Mr. Stillman, you have a problem. Your on-ice product is not meeting expectations. I have only met you once, but I have a strong feeling you know both hockey and business. Why are you going to allow the failure to meet expectations destroy the core fans the team has been courting since Brett Hull left? Surely there are reasons for failing to meet expectations. In the past few years when expectations were not met at least something tangible was done so the all tiers of Blues fans felt good about clinging to positive expectations about the club. Trades were made, free agents were signed, and high draft picks were able to embrace increased responsibilities on the ice.
As of today, there is no reason to expect any fan should be positive about the Blues. I know the dread that many fans currently have. Many fans that I would have believed would bleed Blue until dead are ready to call it a career. Something is going on and if it is being addressed behind closed doors none of us fans will be there to realize it. Without giving us hope we will have only results, and the Blues have backed themselves into a situation where the results will only start to appear in round two and take effect in round three. It will be too late for too many.
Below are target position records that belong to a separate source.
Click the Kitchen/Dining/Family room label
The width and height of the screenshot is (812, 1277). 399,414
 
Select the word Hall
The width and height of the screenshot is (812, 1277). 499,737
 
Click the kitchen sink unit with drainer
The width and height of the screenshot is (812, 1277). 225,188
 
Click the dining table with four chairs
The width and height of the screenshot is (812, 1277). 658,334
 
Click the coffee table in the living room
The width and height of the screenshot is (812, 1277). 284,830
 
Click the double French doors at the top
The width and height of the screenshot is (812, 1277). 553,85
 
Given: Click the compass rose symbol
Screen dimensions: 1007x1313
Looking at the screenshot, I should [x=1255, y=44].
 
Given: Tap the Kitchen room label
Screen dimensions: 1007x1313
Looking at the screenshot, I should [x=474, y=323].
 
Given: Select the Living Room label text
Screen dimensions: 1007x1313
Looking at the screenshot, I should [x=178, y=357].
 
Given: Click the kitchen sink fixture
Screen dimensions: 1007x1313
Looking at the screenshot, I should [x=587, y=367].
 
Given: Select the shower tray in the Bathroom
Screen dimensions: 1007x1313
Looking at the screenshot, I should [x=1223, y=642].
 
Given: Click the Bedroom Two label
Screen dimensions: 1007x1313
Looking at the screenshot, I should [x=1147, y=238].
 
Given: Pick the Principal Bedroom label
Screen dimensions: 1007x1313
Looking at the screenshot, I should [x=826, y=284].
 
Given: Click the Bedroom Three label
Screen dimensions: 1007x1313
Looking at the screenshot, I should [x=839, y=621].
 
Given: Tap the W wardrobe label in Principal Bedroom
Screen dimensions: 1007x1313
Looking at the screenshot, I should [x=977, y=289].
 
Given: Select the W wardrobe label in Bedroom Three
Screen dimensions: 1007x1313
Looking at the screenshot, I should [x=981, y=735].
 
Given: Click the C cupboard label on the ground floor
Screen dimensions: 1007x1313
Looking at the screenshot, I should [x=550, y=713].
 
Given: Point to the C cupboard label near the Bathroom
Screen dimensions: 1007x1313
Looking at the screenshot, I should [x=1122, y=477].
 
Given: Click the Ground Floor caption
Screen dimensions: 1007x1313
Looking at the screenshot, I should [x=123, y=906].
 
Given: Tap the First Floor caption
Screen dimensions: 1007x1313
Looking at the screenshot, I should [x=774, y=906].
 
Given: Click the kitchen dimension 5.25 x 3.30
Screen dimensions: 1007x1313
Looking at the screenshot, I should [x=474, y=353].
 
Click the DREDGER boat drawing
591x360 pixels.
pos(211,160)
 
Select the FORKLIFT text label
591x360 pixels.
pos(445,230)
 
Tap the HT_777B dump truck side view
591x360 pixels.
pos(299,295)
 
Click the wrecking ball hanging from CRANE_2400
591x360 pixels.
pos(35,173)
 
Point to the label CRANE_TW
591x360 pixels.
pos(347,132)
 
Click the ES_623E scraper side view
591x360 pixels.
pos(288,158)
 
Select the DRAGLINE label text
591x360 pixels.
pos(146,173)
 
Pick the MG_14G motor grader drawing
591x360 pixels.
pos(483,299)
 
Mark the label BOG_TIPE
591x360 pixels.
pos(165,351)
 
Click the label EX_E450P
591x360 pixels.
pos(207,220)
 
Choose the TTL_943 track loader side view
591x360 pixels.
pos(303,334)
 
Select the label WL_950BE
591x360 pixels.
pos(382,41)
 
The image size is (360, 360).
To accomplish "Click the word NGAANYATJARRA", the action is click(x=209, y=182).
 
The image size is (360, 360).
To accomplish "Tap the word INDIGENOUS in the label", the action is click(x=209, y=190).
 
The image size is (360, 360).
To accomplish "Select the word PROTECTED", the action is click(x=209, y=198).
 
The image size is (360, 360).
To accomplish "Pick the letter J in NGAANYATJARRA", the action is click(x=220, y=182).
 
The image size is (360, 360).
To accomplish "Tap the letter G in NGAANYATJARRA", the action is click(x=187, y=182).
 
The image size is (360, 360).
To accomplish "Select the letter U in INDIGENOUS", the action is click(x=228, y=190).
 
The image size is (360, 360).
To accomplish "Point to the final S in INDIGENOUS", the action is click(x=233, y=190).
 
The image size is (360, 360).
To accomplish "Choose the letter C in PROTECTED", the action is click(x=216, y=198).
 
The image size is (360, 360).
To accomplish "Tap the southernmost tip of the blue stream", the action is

Why is this even happening? Have the fans been lied to about what to expect? During the worst of this team the fans were promised only one thing: hard work. And while that promise did not ignite a fire in some of the secondary and tertiary fans, us fans who did show up were nourished by nothing more than consistent hard work. Since then we have been told to expect all kinds of things that have only proved to be false: that us fans were the final puzzle piece, that a new partner for Pietrangelo would solve the problems, that a Cup winning coach would be the answer, that drafting character would result in team achievements, that getting a 5% better goalie would get us 25% closer to the Cup.
Mr. Stillman, start delivering or stop the promises. Start healing the fan base and stop hurting it. Tell us what is wrong. The hardcore fans can take it. Heck we KNOW there is sickness we just debate what needs amputation.
How can the coaching staff not be held responsible for long-term failures to meet expectations? I am sure Brad Shaw is a great guy but he has been with the Blues for eight years and the team has six playoff wins with him behind the bench. Logic tells me he can be replaced if no one else can. We are not currently in a position to build quickly through the draft nor does it seem likely we will have the cap space to make a great free agent signing. That position is the result of the current General Manager’s choices in the past. His choices have not met expectations.
The players are certainly not above being held accountable. Many of them seem to have long term no-trade deals so it may be more of a challenge to replace an expensive piece and yet, not replacing the problem pieces is an option that will create half price ticket days.
Nothing will do more harm this off-season than to reward failure. The only thing that is different going forward right now is that no fan expects anything for the Blues organization anymore. As a businessman, I suspect you realize just how bad that actually is.
If I had an actual solution other than to set reasonable expectations with your dwindling fan base and then meet them it would be this: The Blues seem to have a lot of people in management these days. One of them should be made the vice president in charge of giving a damn; this team needs at least one solid member of the St. Louis community that will visibly give a damn from now on.